The discussion started off with basics on data again plays a crucial role in upending the medical sector within the blockchain. It helps keep track of several aspects of a prognosis course such as maybe biomarkers etc.,
Rogelio Santos started off by quoting his work over the last decade on therapeutic effects to cure alzeimers. He also noted his spending of millions of dollars with no revenue because he pursues with pure perseverance. Before finishing introductions,He has announced the ICO launch and was applauded and congratulated.
On asked on what is the new data frontier and how blockchain will help with it, the Alice Loveys agreed that supply chain in every space is a big challenge. Alice says that they are working on creating an individual cancer care platform. Here the patient’s own immune cells will work towards creating their own cure. The importance here is to get this right or the patient dies.
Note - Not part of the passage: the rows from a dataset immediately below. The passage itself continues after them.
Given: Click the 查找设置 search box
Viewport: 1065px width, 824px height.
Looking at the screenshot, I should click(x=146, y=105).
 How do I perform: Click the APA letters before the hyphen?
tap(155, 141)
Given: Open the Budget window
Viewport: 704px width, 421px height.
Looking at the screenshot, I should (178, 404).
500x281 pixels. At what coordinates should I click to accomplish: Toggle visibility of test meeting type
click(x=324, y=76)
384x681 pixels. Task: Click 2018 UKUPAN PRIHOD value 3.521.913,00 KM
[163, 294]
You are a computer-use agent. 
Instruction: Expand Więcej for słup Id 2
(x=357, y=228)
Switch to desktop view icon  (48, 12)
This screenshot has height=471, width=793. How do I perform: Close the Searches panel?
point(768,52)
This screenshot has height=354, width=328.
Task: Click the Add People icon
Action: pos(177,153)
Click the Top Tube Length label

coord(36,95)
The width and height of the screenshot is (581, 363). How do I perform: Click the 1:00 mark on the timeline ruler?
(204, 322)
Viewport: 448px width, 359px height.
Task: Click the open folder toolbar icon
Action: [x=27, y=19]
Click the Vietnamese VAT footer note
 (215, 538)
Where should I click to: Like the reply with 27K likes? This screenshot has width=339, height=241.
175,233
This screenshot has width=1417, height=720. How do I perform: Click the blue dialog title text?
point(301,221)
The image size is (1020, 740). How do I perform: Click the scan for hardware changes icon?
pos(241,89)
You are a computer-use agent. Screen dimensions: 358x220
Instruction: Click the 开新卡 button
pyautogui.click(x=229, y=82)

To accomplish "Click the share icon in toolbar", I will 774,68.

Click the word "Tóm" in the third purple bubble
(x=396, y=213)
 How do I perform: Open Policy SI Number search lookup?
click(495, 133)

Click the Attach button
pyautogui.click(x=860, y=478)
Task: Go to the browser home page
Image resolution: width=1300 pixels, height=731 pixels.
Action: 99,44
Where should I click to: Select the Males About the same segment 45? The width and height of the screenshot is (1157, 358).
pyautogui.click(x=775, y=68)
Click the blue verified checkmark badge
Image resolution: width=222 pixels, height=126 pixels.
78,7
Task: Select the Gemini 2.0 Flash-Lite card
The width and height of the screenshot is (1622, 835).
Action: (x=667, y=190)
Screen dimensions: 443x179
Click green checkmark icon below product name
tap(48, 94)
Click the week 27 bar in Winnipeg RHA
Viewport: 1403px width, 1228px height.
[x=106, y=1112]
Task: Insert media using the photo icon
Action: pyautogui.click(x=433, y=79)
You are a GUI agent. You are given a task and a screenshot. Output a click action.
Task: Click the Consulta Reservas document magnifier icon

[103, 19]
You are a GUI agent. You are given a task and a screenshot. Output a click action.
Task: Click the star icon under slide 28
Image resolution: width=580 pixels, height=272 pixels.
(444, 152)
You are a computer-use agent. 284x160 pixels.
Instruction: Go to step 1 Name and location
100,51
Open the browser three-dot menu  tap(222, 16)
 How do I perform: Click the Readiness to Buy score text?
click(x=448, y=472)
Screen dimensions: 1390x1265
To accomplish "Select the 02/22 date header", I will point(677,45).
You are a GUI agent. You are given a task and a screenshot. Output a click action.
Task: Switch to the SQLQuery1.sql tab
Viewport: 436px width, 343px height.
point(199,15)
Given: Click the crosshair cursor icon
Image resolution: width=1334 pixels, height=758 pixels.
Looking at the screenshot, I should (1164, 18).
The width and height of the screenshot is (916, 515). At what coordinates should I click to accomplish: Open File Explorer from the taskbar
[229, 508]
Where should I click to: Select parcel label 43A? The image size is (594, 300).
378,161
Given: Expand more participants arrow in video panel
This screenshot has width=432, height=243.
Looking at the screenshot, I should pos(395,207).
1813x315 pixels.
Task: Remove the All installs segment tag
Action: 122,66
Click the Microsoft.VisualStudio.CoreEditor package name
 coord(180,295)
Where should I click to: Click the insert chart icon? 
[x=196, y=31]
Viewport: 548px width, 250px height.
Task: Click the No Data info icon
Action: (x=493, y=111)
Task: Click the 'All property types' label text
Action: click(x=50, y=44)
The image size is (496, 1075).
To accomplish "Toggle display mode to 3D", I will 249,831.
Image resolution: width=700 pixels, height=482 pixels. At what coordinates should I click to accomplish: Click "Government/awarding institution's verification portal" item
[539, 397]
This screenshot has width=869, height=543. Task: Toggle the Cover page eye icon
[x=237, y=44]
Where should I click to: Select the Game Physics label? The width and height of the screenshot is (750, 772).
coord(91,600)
What later followed was a riveting discussion as to how the silhouetted and traditional the current healthcare blockchain system is and what the ways were to migrate it from legacy systems to disruptive blockchains that increase the bottom line revenue.
They also talked about how patients all over the world are responsible for their own health records but just in the US, we have a system where the institutions hold the health records. The key to solve this is to keep patients as the centre of such systems.
In order to have a patient centric system, we need to think what would the patient want? He or she needs to be at the centre of the system. They should be able to control the financial and decision making aspects of the system. That is what makes the system truly patient centric.
Patient awareness is the key that we need to look for if we are looking for ways to make a more inclusive blockchain in healthcare. But then, not a lot of patients feel encouraged or comfortable to share their data records with the chain. Citing the Facebook data issue, the consensus talked on how we need to help them protect their privacy. Patients are skeptical about sharing their data with us and we would need to educate them to get the better of this.
The system is pretty much paralized because of a lot of people understanding data. The data insensitivity has got corporations and governments baffled. So much that CMS now has regulations for data blocking.
All people want is choice, Alice adds. Someone may ask, “ Please take and manage my data for me” But someone may not. Some other may want to say “I want all my data to go to research” People just want transparency and choice. Nothing more. It is our job to give people the choice to decide and then act on that.
“If I can’t just pull data and be done with it. Data is very dynamic in healthcare” Alice says. To this, aman adds that “ We are working with a health information exchange in Texas. There are 7 and a half million patients in the exchange and none of them have access to the data”. The ability to give them access to data is what CMS is trying to do and this is great.
We need to first establish what is the data we have, what can be shared, what needs to be shared and who can access what.